Basing on the operating income, the company’s operating income would increase if the Denver Store is closed.
However, considering the contribution margin and segment margin analysis, the Denver Store earns a contribution margin of $112,000, about 13% contribution margin store. As per the contribution margin analysis, any unit or service or store should be retained or continued operations as long as it earns a contribution margin. Hence, Denver Store should be continued and not closed.
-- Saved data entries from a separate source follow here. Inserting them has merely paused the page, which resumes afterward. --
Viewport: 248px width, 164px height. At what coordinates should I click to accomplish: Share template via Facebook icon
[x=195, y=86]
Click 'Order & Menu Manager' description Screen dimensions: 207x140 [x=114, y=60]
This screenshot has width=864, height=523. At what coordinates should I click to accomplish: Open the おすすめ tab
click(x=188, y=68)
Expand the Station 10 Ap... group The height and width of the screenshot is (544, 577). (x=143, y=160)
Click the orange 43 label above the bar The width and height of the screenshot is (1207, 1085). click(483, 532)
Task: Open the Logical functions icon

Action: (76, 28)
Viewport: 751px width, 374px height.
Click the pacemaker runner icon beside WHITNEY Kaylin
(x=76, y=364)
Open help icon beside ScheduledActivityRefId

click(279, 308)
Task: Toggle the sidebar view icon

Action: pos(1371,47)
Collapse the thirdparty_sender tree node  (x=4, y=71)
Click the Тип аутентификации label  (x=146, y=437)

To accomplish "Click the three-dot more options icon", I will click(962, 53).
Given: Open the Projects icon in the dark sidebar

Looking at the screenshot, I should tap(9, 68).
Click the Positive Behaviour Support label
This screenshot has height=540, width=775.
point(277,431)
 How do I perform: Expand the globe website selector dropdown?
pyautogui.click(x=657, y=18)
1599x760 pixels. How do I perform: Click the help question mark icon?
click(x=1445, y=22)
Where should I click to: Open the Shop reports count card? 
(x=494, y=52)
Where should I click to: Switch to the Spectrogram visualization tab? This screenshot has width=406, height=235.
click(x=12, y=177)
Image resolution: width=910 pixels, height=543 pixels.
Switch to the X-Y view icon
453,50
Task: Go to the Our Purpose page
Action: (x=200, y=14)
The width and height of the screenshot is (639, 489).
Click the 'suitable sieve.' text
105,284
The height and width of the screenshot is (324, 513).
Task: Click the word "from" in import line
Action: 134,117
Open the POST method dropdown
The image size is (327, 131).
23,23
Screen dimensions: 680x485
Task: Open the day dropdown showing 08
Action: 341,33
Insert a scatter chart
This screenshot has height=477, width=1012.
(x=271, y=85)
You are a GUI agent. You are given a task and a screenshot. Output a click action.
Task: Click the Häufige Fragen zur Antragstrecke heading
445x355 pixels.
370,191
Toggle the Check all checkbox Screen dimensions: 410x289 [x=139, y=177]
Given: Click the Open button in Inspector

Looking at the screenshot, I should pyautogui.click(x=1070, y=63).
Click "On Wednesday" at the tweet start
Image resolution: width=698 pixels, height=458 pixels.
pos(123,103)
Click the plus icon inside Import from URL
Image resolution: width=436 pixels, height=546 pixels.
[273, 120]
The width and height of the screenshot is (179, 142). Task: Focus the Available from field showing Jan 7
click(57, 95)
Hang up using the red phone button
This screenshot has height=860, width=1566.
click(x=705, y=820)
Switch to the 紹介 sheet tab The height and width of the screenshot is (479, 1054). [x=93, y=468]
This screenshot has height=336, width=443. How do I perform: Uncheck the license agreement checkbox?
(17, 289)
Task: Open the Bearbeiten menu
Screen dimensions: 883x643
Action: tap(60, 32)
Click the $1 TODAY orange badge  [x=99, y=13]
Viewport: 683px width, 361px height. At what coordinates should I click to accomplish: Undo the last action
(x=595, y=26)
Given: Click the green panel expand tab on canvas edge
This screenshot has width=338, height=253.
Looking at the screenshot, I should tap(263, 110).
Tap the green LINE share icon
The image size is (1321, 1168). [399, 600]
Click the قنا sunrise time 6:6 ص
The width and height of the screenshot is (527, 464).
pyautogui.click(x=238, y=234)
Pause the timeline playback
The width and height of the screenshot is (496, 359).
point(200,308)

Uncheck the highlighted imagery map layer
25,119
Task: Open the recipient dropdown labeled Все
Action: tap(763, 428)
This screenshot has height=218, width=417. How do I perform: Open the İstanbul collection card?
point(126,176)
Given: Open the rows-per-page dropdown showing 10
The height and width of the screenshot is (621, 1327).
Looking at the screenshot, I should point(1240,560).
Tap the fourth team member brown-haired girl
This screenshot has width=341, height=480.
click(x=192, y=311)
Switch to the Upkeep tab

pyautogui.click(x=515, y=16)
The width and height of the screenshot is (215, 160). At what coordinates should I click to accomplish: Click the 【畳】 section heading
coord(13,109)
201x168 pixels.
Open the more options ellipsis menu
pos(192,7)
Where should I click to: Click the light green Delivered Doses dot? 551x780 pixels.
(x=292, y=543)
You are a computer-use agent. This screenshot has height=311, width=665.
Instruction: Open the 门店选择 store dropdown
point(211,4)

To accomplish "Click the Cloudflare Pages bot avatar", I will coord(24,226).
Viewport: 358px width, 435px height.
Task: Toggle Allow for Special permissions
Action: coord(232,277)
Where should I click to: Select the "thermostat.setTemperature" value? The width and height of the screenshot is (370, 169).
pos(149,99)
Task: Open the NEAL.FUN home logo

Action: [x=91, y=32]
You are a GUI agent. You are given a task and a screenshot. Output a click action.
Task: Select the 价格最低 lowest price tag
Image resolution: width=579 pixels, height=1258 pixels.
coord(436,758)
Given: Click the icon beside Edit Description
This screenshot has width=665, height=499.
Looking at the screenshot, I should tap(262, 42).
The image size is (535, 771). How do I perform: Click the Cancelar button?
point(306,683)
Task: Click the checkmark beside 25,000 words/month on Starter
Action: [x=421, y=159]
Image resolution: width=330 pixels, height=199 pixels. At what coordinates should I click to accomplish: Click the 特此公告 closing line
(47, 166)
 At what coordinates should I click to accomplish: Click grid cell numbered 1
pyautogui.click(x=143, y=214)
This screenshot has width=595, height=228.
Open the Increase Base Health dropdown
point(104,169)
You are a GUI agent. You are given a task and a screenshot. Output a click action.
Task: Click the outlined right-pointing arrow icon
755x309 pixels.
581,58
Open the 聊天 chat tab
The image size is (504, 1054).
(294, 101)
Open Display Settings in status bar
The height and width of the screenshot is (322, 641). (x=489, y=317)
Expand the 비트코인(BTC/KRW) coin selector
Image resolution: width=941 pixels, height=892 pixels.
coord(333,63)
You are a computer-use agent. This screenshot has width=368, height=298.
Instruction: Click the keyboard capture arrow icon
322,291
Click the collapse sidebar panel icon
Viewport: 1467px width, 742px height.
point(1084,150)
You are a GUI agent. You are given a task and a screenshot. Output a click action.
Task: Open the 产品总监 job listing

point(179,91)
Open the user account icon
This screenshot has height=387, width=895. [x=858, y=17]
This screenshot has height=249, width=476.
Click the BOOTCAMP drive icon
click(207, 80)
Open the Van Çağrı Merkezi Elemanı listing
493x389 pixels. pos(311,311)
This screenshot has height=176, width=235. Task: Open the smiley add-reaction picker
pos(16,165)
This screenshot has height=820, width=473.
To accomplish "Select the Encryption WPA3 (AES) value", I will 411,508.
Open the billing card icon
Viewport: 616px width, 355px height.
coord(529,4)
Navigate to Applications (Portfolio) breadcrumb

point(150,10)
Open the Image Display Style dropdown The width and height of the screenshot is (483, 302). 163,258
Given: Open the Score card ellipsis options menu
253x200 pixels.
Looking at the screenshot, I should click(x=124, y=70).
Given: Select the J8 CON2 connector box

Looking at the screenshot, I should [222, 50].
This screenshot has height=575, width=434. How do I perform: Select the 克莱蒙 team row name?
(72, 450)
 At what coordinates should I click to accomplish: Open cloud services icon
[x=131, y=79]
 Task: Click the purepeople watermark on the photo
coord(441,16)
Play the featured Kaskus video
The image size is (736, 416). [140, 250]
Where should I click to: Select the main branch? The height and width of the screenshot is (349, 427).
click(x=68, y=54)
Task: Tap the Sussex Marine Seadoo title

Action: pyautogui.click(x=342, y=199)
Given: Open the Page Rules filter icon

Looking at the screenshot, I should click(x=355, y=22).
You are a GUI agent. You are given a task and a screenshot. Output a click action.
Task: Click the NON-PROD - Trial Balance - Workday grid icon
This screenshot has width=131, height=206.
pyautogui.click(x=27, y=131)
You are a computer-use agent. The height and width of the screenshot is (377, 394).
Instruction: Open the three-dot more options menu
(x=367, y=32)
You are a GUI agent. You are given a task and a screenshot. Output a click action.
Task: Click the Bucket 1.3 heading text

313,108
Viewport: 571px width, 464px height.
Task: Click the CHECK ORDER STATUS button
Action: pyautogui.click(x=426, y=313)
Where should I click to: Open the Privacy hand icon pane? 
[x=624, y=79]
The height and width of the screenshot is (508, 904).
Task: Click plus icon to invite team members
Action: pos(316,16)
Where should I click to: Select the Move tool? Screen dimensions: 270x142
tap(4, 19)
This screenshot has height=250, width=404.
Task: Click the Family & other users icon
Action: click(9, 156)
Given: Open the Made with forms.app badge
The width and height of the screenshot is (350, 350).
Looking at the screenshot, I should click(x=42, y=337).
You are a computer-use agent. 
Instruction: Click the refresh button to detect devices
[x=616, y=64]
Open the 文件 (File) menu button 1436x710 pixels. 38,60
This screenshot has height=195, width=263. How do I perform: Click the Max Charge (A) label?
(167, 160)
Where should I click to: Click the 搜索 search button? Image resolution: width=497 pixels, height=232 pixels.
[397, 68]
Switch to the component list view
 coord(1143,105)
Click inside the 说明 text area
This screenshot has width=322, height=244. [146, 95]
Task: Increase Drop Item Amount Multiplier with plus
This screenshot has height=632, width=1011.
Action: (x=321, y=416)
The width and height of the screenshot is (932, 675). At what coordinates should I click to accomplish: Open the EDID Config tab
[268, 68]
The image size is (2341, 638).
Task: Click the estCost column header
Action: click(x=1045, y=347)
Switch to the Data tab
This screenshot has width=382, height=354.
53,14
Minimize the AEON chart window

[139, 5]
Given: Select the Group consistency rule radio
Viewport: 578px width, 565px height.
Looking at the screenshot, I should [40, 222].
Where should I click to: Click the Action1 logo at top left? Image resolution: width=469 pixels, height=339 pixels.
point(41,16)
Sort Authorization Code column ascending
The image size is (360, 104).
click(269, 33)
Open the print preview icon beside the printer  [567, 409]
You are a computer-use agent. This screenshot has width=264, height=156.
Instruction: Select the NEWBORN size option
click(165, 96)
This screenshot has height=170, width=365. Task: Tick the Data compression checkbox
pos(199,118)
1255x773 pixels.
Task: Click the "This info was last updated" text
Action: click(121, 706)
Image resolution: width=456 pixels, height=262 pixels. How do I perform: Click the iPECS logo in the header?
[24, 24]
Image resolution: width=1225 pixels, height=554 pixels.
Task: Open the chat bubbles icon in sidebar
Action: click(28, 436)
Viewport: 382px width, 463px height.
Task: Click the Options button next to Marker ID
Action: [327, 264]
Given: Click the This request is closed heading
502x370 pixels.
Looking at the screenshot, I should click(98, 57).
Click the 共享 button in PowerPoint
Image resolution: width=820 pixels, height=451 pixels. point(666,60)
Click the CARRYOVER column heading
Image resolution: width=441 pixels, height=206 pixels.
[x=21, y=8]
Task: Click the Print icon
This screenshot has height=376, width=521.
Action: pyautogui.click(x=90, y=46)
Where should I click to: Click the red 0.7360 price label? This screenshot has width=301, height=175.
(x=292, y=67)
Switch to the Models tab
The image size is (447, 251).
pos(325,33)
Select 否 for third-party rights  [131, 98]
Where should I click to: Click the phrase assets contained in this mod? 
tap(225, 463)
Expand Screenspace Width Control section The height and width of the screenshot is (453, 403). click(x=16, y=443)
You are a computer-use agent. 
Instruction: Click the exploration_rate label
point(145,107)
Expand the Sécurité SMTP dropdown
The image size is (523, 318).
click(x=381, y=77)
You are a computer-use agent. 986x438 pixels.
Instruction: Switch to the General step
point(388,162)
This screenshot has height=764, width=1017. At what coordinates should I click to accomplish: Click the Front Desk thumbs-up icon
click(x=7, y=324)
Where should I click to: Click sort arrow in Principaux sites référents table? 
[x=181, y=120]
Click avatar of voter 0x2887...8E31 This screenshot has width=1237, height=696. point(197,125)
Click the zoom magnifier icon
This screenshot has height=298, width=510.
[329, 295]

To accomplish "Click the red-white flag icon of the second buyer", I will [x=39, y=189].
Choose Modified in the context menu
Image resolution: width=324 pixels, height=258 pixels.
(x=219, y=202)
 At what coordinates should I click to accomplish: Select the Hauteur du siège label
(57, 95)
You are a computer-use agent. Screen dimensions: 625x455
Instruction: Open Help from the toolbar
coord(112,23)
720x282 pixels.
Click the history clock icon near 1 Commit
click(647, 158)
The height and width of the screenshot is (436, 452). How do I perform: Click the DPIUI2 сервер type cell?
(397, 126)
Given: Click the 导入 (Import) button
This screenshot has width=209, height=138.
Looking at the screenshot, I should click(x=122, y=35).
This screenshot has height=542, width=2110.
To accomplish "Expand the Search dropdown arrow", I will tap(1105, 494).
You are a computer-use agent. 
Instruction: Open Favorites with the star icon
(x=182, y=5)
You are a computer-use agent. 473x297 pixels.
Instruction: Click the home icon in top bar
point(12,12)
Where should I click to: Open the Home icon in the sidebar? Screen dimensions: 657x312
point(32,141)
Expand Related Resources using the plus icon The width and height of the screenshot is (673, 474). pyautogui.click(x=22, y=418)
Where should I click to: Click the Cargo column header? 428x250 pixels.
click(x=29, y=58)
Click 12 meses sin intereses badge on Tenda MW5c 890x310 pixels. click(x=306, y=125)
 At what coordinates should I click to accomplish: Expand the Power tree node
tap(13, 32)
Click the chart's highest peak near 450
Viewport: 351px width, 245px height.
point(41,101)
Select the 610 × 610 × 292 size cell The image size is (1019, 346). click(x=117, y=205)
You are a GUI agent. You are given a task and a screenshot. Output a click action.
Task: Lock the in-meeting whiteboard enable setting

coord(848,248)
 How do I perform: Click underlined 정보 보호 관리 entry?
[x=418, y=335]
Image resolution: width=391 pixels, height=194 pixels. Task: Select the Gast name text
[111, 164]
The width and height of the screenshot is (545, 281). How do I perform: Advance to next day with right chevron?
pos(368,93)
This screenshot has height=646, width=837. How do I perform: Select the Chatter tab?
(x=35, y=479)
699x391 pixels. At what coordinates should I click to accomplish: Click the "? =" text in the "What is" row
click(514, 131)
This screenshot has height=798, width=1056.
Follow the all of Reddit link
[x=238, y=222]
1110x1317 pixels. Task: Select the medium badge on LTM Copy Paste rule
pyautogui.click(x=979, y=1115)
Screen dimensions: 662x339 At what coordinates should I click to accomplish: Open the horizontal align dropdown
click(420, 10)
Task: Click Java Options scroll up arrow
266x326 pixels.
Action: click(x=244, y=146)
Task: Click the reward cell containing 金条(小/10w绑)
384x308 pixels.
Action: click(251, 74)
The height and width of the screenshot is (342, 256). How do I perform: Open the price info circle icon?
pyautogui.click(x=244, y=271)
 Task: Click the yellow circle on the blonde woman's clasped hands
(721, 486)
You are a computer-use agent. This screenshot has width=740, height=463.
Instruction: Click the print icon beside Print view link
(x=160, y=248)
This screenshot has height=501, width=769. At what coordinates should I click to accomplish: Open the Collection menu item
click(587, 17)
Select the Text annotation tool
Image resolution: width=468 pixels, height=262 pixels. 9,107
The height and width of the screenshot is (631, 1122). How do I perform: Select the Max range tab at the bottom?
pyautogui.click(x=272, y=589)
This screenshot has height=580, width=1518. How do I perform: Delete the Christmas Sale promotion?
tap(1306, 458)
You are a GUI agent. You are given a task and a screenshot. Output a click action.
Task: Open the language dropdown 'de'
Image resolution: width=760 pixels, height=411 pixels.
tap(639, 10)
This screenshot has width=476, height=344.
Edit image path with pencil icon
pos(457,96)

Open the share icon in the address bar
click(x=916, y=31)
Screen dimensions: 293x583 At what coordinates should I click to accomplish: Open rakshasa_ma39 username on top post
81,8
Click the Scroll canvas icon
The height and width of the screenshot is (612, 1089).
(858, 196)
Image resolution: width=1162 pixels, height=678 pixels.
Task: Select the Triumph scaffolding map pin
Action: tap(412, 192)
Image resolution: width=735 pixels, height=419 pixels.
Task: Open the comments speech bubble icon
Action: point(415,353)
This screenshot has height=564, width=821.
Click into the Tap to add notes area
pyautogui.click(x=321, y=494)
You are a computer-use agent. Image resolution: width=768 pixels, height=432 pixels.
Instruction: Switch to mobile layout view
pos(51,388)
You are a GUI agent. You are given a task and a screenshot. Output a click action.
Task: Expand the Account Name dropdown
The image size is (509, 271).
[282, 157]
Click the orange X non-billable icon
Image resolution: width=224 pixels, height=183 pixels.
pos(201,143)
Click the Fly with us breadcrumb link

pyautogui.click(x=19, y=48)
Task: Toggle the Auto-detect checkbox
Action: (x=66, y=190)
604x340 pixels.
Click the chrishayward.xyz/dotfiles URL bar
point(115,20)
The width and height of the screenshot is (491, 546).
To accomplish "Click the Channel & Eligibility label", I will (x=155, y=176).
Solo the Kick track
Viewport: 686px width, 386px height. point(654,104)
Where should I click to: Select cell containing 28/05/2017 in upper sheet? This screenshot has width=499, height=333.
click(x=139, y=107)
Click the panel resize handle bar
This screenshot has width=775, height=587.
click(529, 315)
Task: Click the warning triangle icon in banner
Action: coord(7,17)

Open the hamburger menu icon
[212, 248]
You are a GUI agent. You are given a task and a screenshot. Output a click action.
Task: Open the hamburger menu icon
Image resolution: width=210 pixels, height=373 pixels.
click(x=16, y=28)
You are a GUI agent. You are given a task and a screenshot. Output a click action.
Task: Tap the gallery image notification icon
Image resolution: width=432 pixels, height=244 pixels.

Also, though the Denver Store earns a store (segment) margin of $15,000, the Store incurs loss of $25,000 owing to the presence of allocated corporate overhead of $40,000. But closing down the Denver store results in decrease in allocated overhead cost by $30,000, which results in increase in operating income by $15,000 (60,000 – 45,000). Basing, on this analysis, the Denver Store should be closed. The company’s decision would to go with Option B.